Satellite image used in the prompt

The correct answer is 10 vessels.

Looking at the results, setting aside the issue that the input image is too coarse and that there’s room for prompt tuning, the current accuracy level is not very promising. Examining the thinking processes of these AIs reveals that they’re writing Python code, so the output is ultimately more of a programmatic approach than genuine AI reasoning.

Furthermore, using generative AI for counting is quite an extravagant solution. While it might work for a small number of samples, applying it to large-scale satellite imagery would be impractical from a cost perspective. Additionally, as mentioned in the video, the fact that results differ with each execution is another difficult point. While the temperature parameter can control probabilistic behavior when using ChatGPT or Claude via API, even though it can make a single data point return the same answer, it doesn’t guarantee consistent criteria across multiple data points — so caution is warranted.
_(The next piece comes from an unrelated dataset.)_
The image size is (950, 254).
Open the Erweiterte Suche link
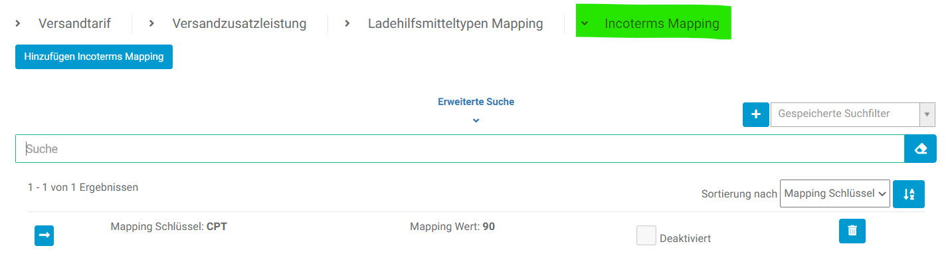coord(476,102)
If leveraging generative AI, tasks that involve more abstract or logical reasoning seem to offer better opportunities. Recent multimodal models can take in not just satellite imagery but also graphs, tabular data, and other information to help AI grasp the bigger picture from multiple data sources. For example, one could have the AI estimate ship departure and return timings from time-series imagery around naval ports (similar case by Bellingcat), or detect anomalies in port logistics patterns. In fact, there have been reported GEOINT application cases using GPT-4 to analyze fishing vessel operation patterns for detecting IUU (Illegal, Unreported, and Unregulated) fishing. In the OSINT domain, generative AI is still in the exploratory phase for finding the right applications, so it would be exciting to keep trying various ideas.